Hatta birinci 3 unsurun değiştirilmesini talep eden varsa onların da demokratik bir olgunlukla kendi tekliflerini tabir edebilmeleri gerektiğini savunmak da onlarla birebir düşünmek manasına hiç gelmez.
Bizim baktığımız yer de durduğumuz yer de burasıdır.
Biz değiştirilmesinden yana değiliz lakin değiştirilmesinden yana olanların da kendi tekliflerini özgürce beyan etmelerinden yanayız.
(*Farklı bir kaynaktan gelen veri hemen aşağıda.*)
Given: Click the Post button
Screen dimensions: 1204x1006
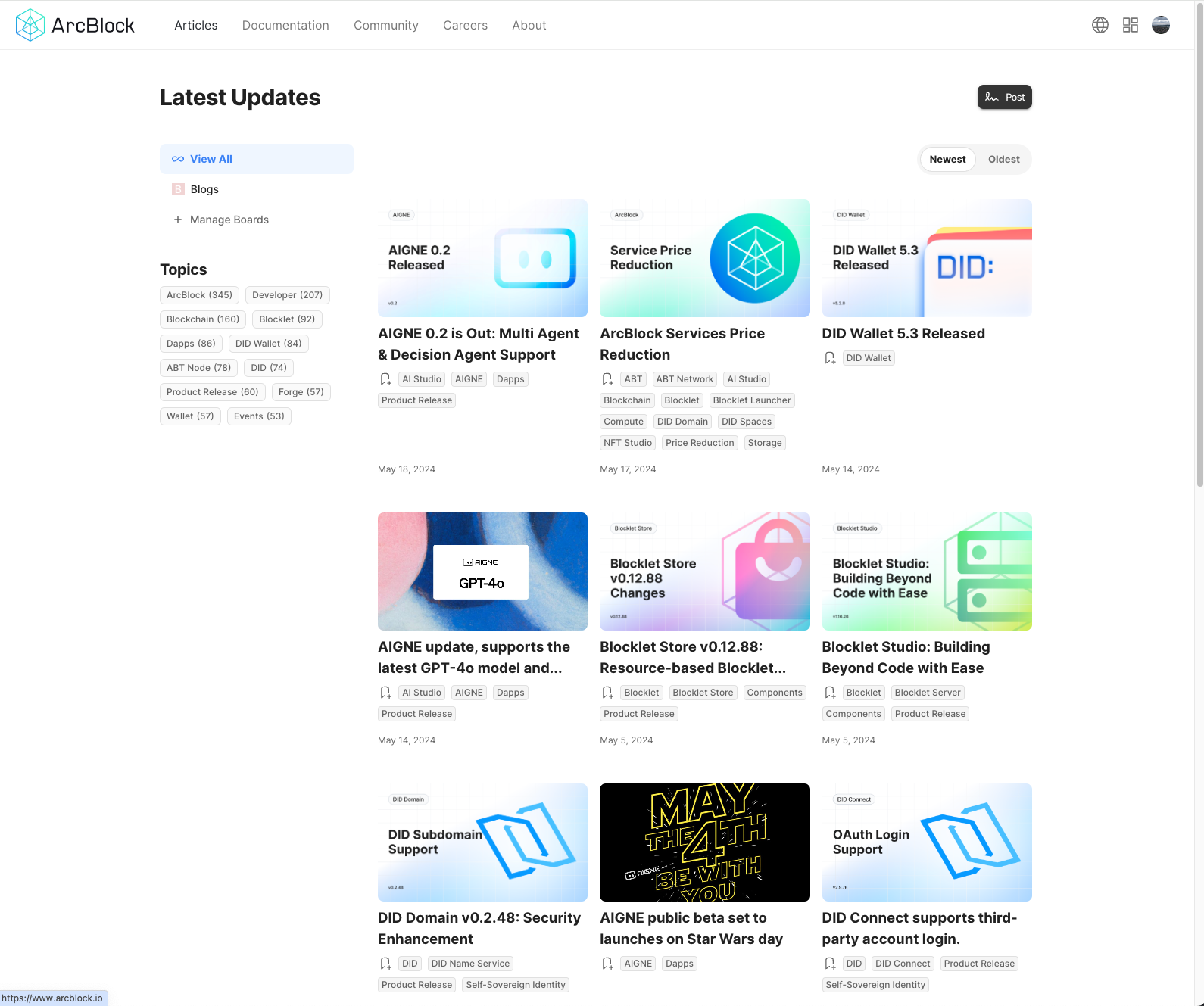Looking at the screenshot, I should (x=1004, y=97).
Cumhurbaşkanımızın her fikrin sözüne müsamaha göstermek gerek kelamlarını yasakçı bir zihniyete evirmek, Reis’in ve AK Parti’nin varlık sebebini ortadan kaldırmak demektir.
Sürece ziyan veren asıl tavır, söz özgürlüğünü ortadan kaldıran tavırdır. AK Parti’nin demokrat kimliği aşınırsa geriye bir şey kalmaz.
Cumhurbaşkanımızın sözleri gerçek anlaşılmalıdır. Dediği şudur: “Biz değiştirilmesinden yana değiliz. Maksimalist talepler sürece ziyan verir. Ancak fikri olan herkesin de fikrini söylemesinden ve bu fikirlerin de müsamaha ile karşılanmasından yanayız.”
Aynen katılıyorum.
Bizim de en başından itibaren dediğimiz budur.
Yeniden yazım talebimizi güya toptan değiştirme talebimiz varmış üzere sunanların akıl sağlıklarında bir sorun yoksa güzel niyetli olmadıkları aşikar.”